In Littleton, Colorado, there's the one who tells you he's always wanted a black girl. He says an ass your size has better suction. He can take you out to lunch and even a movie. You can hold hands and do this for a while, in his car, in your dorm, in an alleyway between two bars. This one you like, but you will never meet his mom. 

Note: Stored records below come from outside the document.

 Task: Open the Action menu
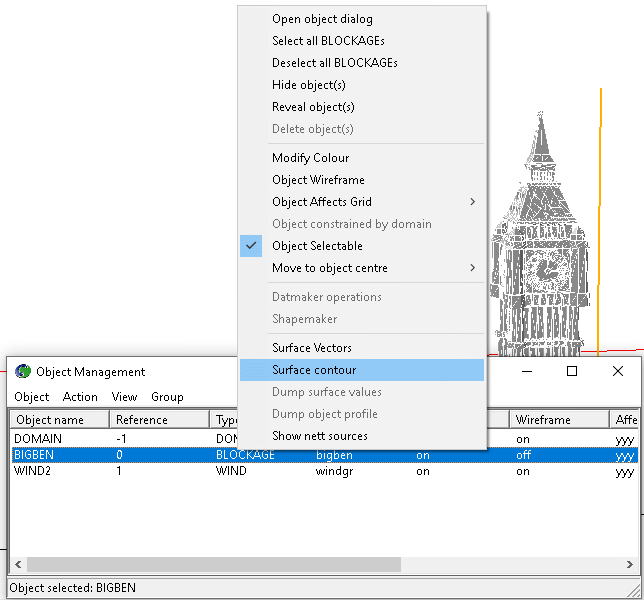[80, 397]
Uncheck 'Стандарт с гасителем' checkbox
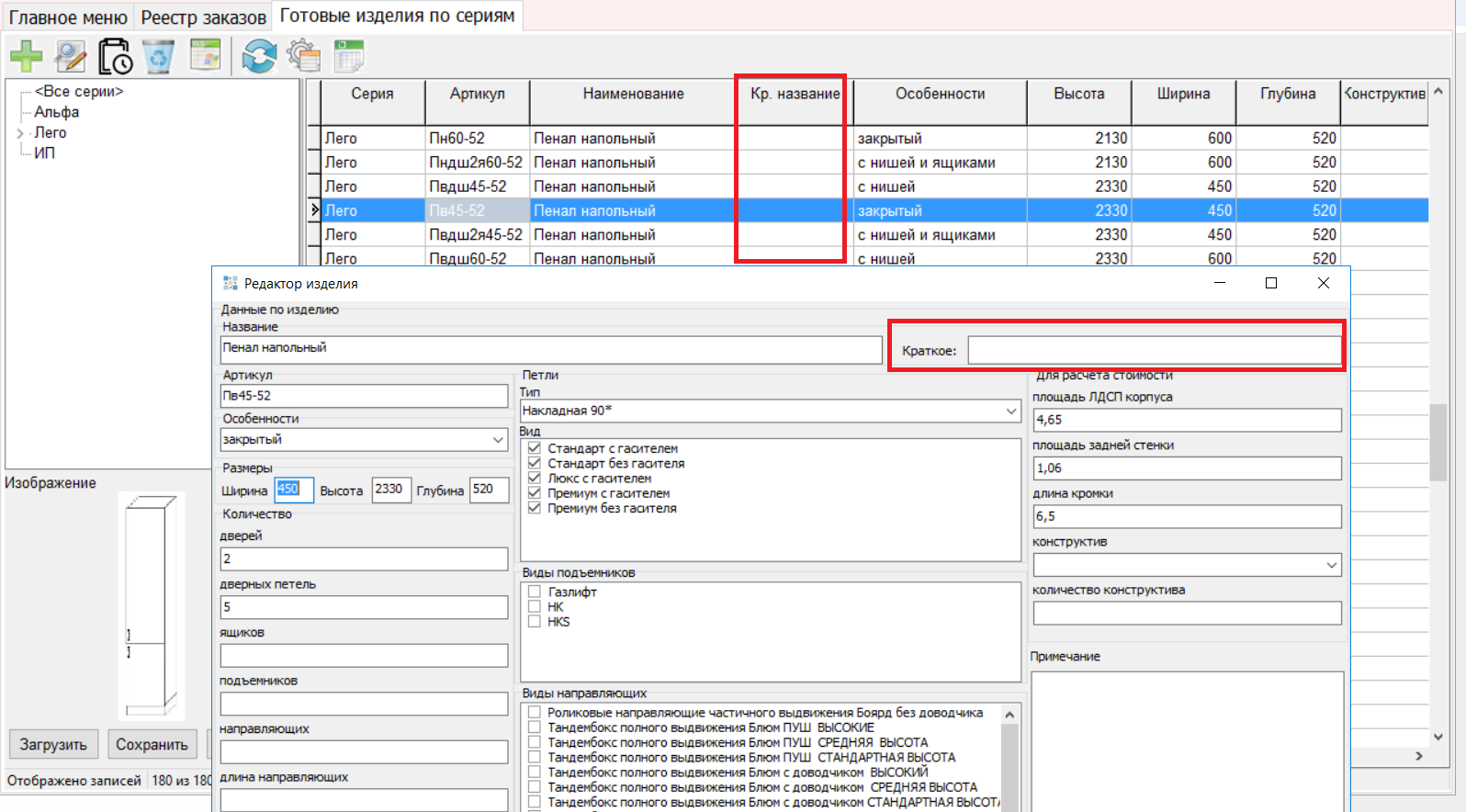Viewport: 1466px width, 812px height. point(535,448)
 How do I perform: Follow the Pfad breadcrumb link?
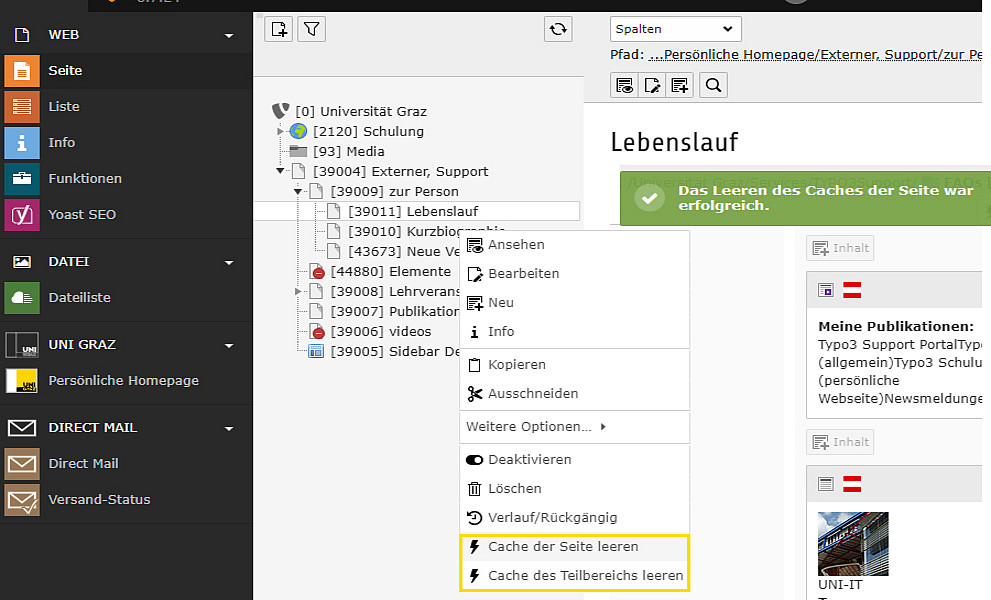click(x=815, y=55)
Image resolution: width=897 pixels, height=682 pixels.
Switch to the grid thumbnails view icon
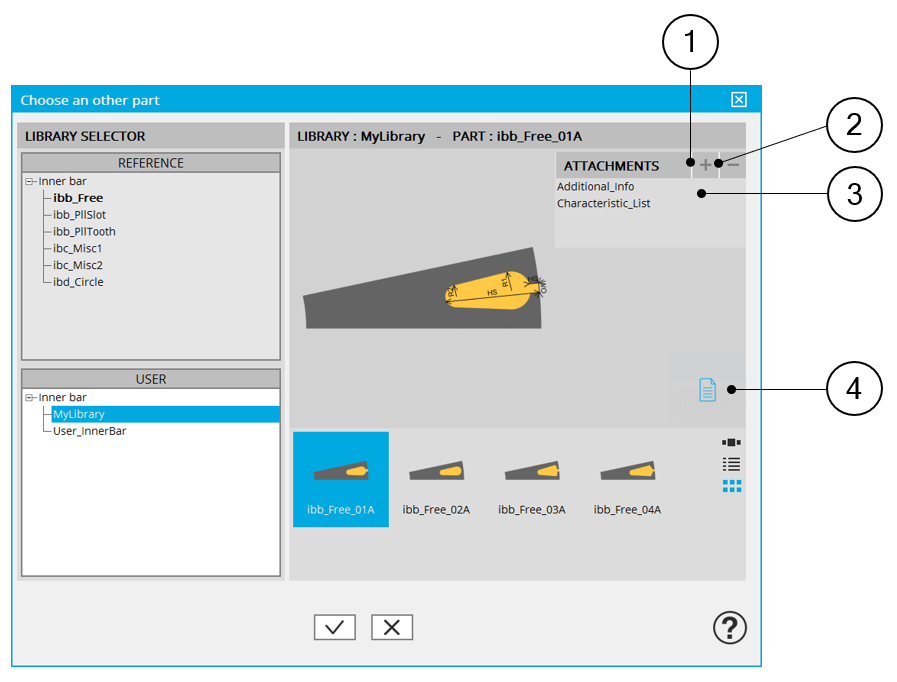(x=731, y=486)
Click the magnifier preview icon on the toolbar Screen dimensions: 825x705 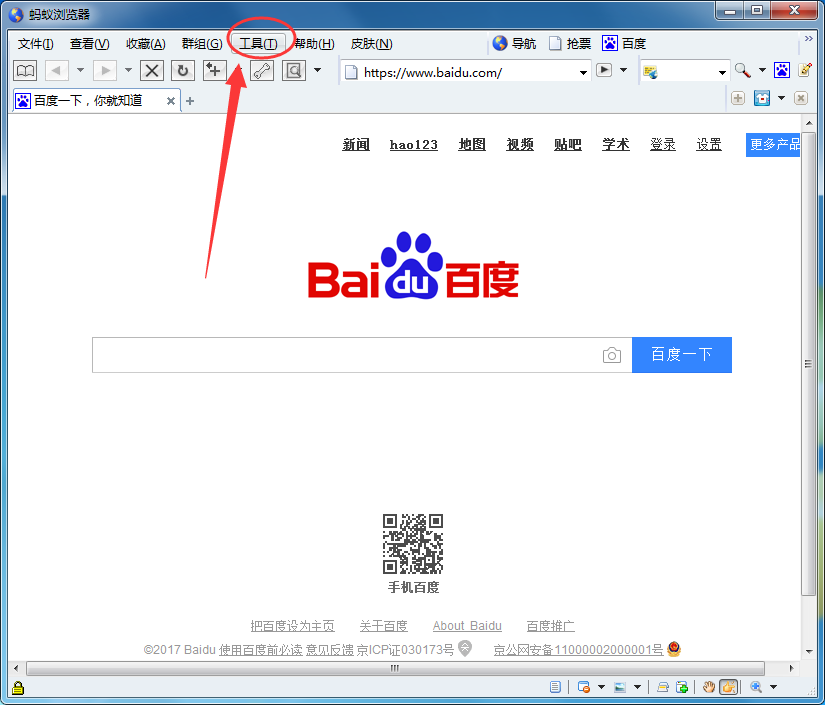coord(293,71)
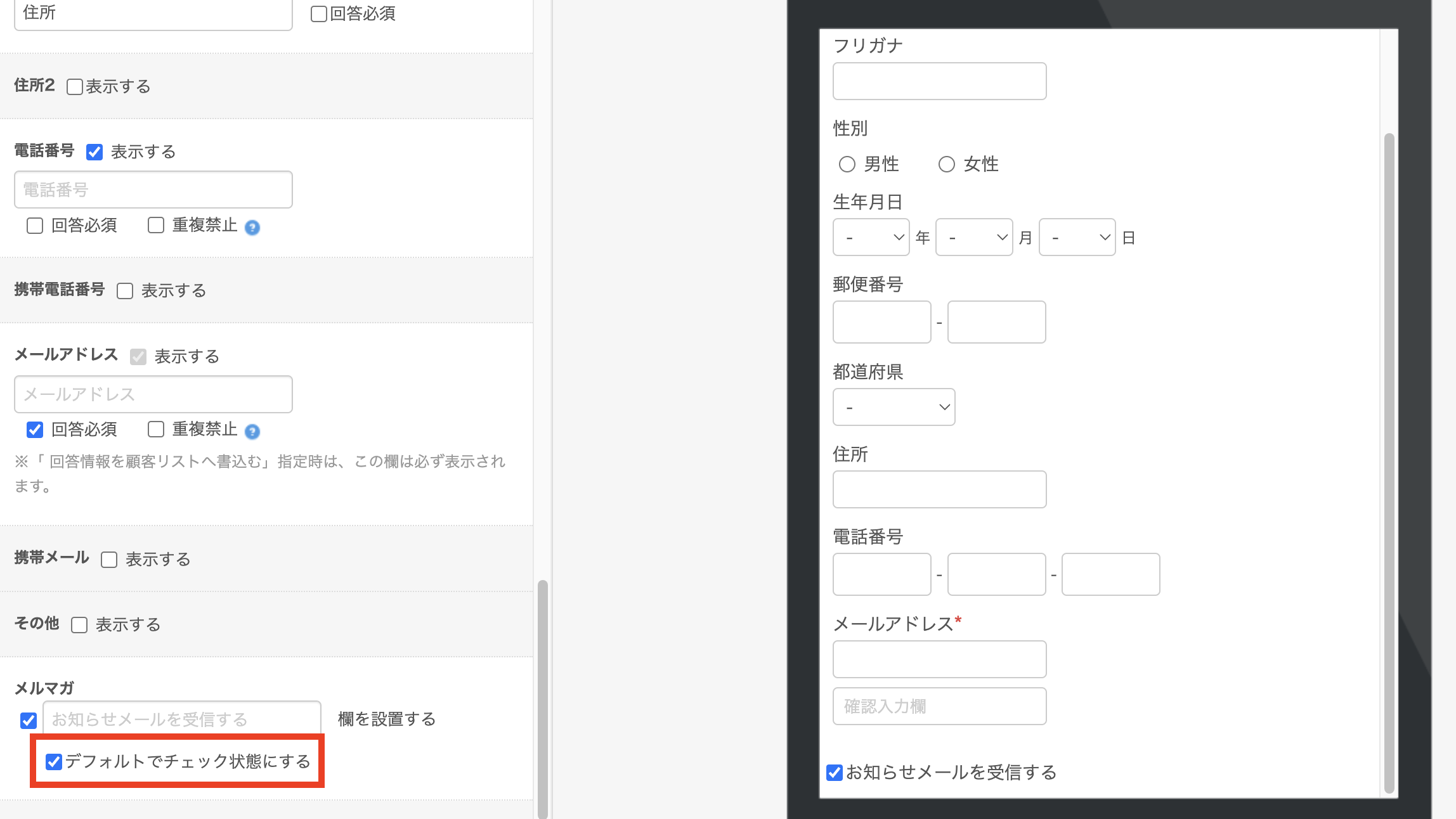Click help icon beside phone 重複禁止
The height and width of the screenshot is (819, 1456).
[252, 228]
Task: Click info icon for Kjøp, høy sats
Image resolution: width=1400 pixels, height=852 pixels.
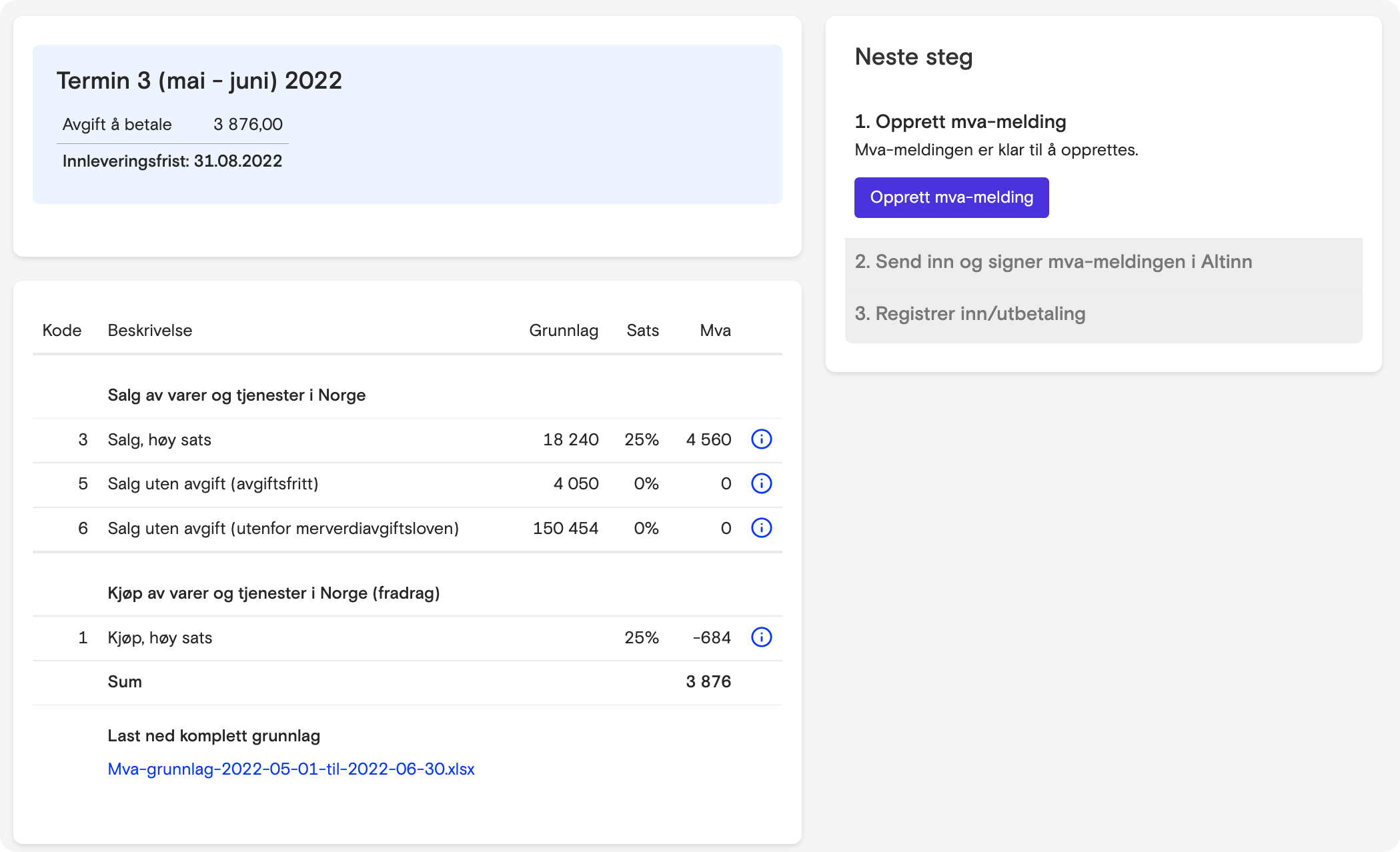Action: [761, 637]
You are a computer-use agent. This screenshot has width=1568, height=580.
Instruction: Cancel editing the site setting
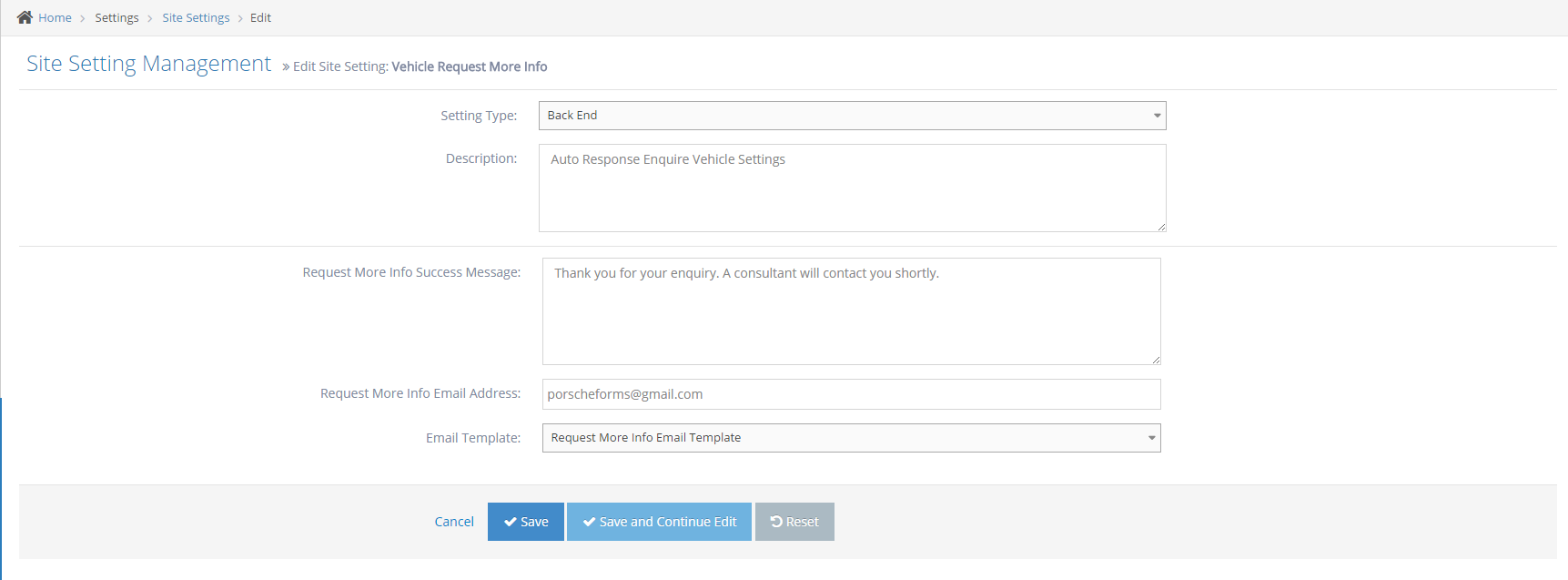coord(454,522)
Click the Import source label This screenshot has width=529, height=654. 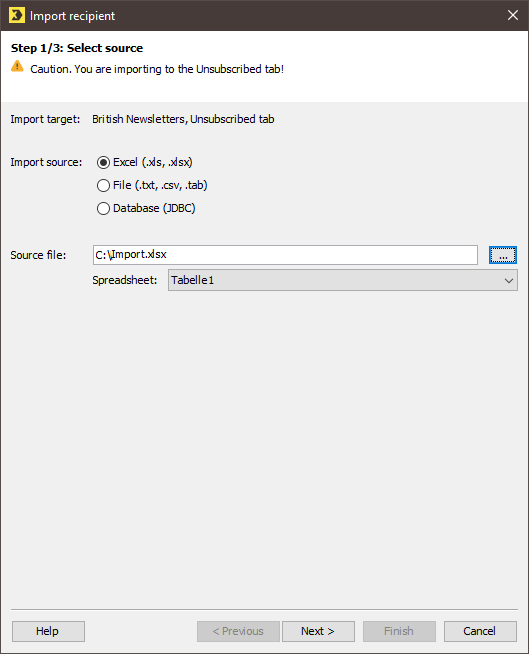point(46,162)
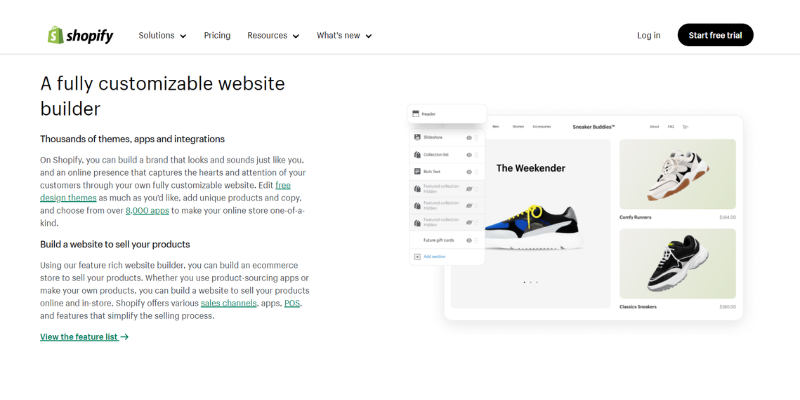Expand the What's new menu

[344, 35]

You are twenty-six and in Boston when a white man with a septum piercing asks if he can sit next to you. He once dated a black girl and he didn't like it, but some things you have to try twice before you make up your mind. He has two children but would love one more. Biracial children are beautiful. Obama was a good president, he admits. He tells you he is a veteran and a Republican. And no, he didn't vote for Trump. He says this country is divided. "Not everything is about race." His white cum would look so lovely against your black skin. "Do you get easily offended?" and "Can I buy you a drink?" You finish your beer and ask for the check.

In Lafayette, Indiana, it happens again. "Do you know how pretty you are?" some white man asks. "I've never dated outside my race." You smile politely and sit somewhere else. The encounters grow, as does your apathy. The more places you go, the more things are the same.

Then there's an Uber driver in Austin, Texas, and a teacher at the airport in Houston, and a server in Philadelphia, and another in Chattanooga, and a man from Pittsburgh who washes and seasons his chicken, and you are twenty-seven, and twenty-eight, and twenty-nine. You didn't ask for it then. You're not asking for it now.

Soon you will be thirty and you'll meet a couple in New Orleans who will ask for a "swirl threesome," and you'll picture an ice cream cone and a Sunday morning by the Hudson watching the ferry drop off tourists across the river. You'll laugh it off. You know it won't stop. It never does.

There is nothing you can do about it.